**課題の目的**
RPAについての課題文によると、2017年時点で人口に対する65歳以上の割合は何%ですか。

**課題文**
--------------------
あなたはRPAという言葉をご存知でしょうか?
と、あまり認知度は高くありません。
しかし、ソフトバンクの孫社長が「日本復活のシナリオは、RPAとAIだ」と言っているほどRPA(業務自動化の注目度は高いです。
RPAを学ぶための書籍やセミナー、資格なども人気があり、注目をする企業も増えてきました。
実際にRPAと関わりのある仕事はそう多くないため、知らなくても困ることはありません。
ただ、事務作業や単調な仕事がメインになっている人や、事務職をしたいと考えている人は、RPAについて知っておくべきです。
なぜならここ数年、RPAの普及によって事務作業はどんどん自動化(機械化)しているからです。
この自動化の波は大きく、これまでに類を見ないレベルで進化を遂げています。
なぜそれほどまでにRPAの普及が進んでいるのか?
今日本は、少子高齢化が深刻な問題となっています。
2017年時点で人口に対して65歳以上の割合は27.7%(約3,500万人)。
--------------------
**データ抜粋**
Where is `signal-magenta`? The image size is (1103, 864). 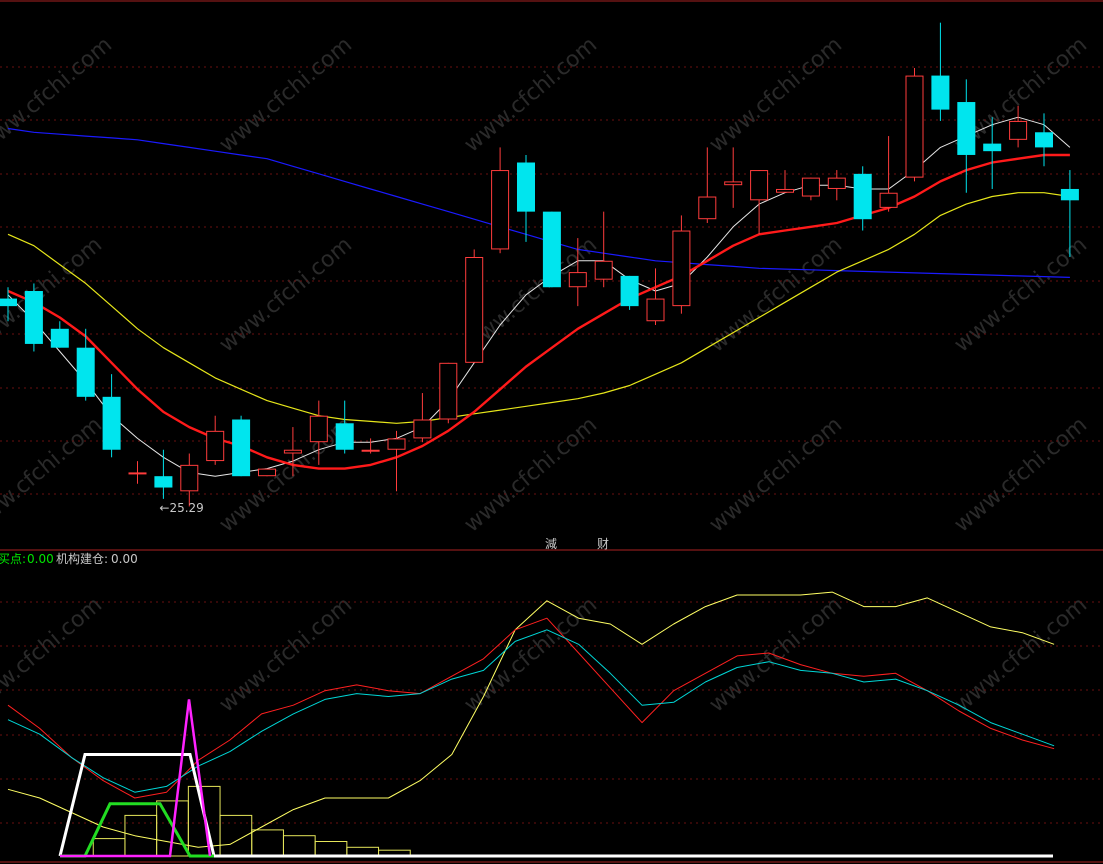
--------------------
**解答**
27.7%です。